King of fossil fuels
Exxon Mobil Corporation (NYSE:XOM) is the number one producer of natural gas in the U.S. Oil is still the major concern, and I think recent issues regarding oil will open a window for oil stocks. Nothing says buy this than short-term declines in a key commodity and a round of short-sighted downgrades based on that decline. It is absurd that a reactionary downgrade due to a decline in the share price of a company causes further decline in the share price. Once the winds change, opportunity exists. This is oversimplifying the matter as Exxon does have a couple of problems related to growth, which I see as more of a price of oil problem though most cite volumes as well.
Exxon Mobil Corporation (NYSE:XOM) is not even the kind of company that you look at for the short-term. Even a year is too fast for a turnaround. You should look to the three-year picture. Demand might be minimal right now because the economy is not growing as fast as most would like, but that does not mean it will stay that way. The stock might be headed lower in the near-term, which should send the PE even lower. Exxon has a huge net income of $45 billion, but it is no secret how profitable oil companies are.
Oil might not have the best outlook, but natural gas seems to be on the rise. That should help Exxon Mobil Corporation (NYSE:XOM). It is still primarily an oil company. The reason I think it should be watched is because there is a chance to pit the short-term against the long-term. Where do you see the price of oil in five years? Well, in the mean time, Exxon Mobil Corporation (NYSE:XOM) is still making a ton of money and has a dividend yield of 2.90% at current prices, so once the stock is low enough, it is definitely a buy. Hopefully, the bad news will continue to flow for a bit longer to give a solid entry.
Natural gas companies diversify
Exxon is facing pressure on concerns about oil. Concerns about natural gas have led Linn Energy LLC (NASDAQ:LINE) to acquire Berry Petroleum. Linn Energy LLC (NASDAQ:LINE) has been flat for two years. It had positive earnings for most of the time, but has slipped into the red recently. The share price has not reacted. When it does start moving I think it will be a very impressive move. My instincts are telling me that the direction will be up, but there is no way of knowing.
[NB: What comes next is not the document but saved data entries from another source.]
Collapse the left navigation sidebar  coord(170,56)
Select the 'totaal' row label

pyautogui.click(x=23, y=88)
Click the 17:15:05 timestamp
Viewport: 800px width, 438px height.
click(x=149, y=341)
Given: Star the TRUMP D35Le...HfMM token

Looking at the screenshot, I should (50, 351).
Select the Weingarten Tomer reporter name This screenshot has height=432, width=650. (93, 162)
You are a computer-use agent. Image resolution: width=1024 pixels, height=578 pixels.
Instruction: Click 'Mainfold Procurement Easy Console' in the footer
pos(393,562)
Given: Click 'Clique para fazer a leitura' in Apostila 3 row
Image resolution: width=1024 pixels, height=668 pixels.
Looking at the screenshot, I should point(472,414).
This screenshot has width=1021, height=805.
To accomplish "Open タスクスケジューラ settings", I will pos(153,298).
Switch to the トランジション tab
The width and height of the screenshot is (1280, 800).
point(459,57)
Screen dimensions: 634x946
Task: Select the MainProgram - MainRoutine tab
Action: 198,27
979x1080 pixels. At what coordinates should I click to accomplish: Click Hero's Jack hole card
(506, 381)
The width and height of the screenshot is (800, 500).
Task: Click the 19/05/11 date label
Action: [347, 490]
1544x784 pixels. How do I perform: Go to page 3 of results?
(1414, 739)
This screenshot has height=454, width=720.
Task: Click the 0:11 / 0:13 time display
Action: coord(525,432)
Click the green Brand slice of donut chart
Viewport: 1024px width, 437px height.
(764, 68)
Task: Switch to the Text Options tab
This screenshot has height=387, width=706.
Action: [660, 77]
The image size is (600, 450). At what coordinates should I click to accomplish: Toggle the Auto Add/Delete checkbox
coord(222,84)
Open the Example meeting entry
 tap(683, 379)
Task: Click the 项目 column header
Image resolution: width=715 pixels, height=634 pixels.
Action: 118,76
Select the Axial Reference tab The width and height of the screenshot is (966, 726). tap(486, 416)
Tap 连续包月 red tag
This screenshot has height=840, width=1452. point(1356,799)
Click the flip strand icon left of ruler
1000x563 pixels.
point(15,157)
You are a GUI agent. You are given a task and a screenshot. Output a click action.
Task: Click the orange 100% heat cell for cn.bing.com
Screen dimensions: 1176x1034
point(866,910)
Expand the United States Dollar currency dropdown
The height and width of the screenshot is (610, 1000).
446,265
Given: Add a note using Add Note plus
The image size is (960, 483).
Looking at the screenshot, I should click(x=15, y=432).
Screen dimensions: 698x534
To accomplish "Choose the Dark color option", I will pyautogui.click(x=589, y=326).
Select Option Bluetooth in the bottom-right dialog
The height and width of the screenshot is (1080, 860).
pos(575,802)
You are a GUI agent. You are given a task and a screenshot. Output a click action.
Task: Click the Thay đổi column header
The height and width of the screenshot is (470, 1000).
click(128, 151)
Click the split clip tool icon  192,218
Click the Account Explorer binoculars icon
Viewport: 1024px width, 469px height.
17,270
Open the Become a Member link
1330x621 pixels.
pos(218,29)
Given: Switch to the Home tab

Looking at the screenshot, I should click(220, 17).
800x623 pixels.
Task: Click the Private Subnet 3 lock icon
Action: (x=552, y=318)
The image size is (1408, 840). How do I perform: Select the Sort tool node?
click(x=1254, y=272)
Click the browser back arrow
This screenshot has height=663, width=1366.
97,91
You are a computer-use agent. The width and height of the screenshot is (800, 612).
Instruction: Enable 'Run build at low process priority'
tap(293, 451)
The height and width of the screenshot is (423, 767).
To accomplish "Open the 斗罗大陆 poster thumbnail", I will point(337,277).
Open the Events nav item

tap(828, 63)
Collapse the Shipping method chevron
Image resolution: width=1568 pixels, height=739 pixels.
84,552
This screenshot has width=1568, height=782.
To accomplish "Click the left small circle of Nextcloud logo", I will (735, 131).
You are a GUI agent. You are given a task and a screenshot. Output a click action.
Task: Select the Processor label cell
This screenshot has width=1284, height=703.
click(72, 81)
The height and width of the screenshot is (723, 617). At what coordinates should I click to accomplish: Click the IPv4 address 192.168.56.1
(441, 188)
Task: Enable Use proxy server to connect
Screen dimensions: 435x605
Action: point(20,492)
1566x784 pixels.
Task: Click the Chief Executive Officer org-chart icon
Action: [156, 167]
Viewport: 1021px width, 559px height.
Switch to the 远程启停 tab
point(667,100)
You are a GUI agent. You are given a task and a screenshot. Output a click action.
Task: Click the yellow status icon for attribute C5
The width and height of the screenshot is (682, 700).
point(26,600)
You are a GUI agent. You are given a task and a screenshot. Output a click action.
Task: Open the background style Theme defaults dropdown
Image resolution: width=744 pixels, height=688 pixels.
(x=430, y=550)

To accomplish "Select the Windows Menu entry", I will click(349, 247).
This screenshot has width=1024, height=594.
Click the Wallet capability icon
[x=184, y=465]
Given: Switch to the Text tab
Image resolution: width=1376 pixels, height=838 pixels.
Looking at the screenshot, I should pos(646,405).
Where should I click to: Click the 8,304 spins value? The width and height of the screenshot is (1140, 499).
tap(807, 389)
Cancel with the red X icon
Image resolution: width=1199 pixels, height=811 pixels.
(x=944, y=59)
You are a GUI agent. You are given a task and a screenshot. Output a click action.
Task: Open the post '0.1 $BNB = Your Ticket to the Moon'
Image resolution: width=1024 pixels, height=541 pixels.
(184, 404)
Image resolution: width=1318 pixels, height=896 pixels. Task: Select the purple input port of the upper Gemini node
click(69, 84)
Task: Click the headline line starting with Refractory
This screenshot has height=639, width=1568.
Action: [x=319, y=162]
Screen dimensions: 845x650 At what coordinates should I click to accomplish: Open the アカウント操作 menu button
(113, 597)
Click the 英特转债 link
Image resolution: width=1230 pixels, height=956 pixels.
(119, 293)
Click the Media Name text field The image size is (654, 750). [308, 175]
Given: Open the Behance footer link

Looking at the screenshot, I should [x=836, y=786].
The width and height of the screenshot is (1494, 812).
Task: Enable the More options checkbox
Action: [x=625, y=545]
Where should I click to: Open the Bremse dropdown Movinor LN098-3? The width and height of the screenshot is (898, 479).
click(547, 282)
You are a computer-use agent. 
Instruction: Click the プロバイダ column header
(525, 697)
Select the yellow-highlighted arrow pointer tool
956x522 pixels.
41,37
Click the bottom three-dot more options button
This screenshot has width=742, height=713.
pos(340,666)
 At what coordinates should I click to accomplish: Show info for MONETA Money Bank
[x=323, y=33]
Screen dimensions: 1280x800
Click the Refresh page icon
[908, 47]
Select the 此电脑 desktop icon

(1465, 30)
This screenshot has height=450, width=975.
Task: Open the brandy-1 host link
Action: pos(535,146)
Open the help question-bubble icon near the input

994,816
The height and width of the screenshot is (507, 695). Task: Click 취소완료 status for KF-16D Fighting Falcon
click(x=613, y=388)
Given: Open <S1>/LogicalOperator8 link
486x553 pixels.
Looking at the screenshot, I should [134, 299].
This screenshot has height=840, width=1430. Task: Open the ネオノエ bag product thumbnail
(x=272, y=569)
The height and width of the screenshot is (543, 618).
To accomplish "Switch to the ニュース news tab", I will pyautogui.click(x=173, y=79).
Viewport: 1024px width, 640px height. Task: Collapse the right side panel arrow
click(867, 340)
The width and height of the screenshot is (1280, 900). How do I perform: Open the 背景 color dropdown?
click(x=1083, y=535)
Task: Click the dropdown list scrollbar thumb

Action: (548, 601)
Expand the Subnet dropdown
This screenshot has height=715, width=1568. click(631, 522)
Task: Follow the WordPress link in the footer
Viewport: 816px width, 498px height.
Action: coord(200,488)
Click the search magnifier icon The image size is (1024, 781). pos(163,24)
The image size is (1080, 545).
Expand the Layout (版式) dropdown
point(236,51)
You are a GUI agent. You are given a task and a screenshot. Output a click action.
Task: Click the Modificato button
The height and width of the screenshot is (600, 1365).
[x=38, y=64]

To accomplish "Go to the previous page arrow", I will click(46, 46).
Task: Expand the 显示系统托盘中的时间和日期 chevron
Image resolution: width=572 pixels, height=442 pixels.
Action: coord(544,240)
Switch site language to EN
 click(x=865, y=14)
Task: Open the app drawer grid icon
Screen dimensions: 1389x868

Diversity provides stability, but not while the secondary business is very small. Even for Exxon Mobil Corporation (NYSE:XOM), natural gas is a small part of it despite it being the leader. Oil is king there.
Even though I want Linn to do something other than hover around $38, it is understandable. Linn Energy LLC (NASDAQ:LINE) is a dividend stock with a dividend yield over 8%. That is not bad. Natural gas is headed up, and getting that dividend in the mean time is not bad. There are a lot of factors that could squeeze the price of natural gas upwards. There are a ton of production facilities going online, and the push to natural gas in the U.S. is gaining steam. However, it is not certain that the move to natural gas is imminent. Linn Energy LLC (NASDAQ:LINE) is now about 50% natural gas and 50% oil. It actually leans more towards oil plus natural gas liquids, but the minutiae is not important. Linn Energy LLC (NASDAQ:LINE) is diversity.